Task prompt
Apart from the images, output the data below exactly.

BEGIN

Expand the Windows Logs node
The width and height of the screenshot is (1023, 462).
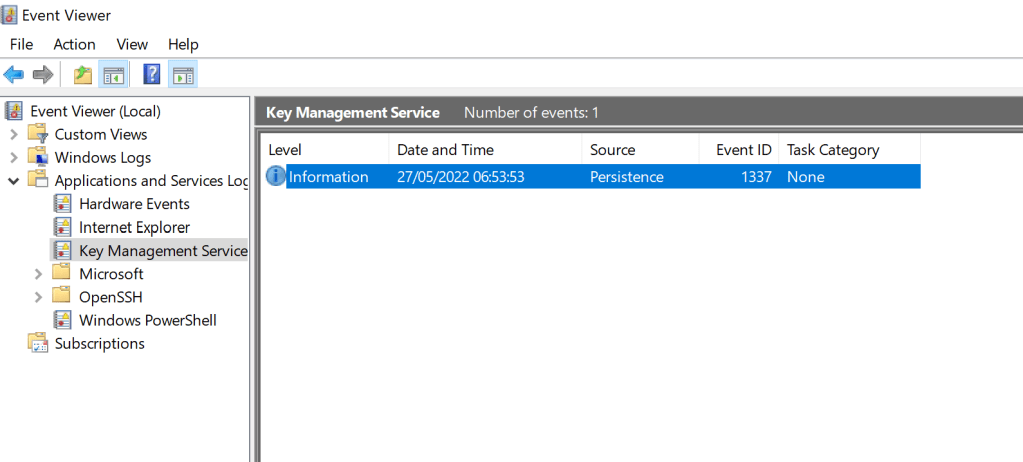(x=13, y=158)
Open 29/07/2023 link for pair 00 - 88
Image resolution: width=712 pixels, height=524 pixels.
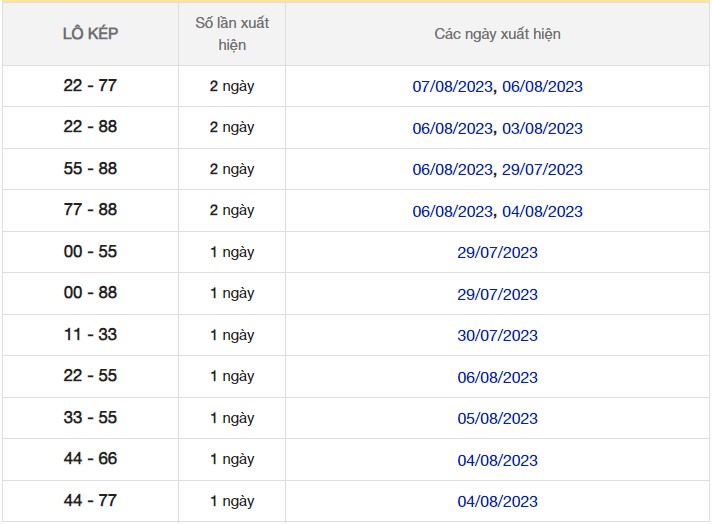pos(497,295)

END

Reply
Expand the Windows Logs node
The width and height of the screenshot is (1023, 462).
(x=13, y=158)
Open 29/07/2023 link for pair 00 - 88
Image resolution: width=712 pixels, height=524 pixels.
pos(497,295)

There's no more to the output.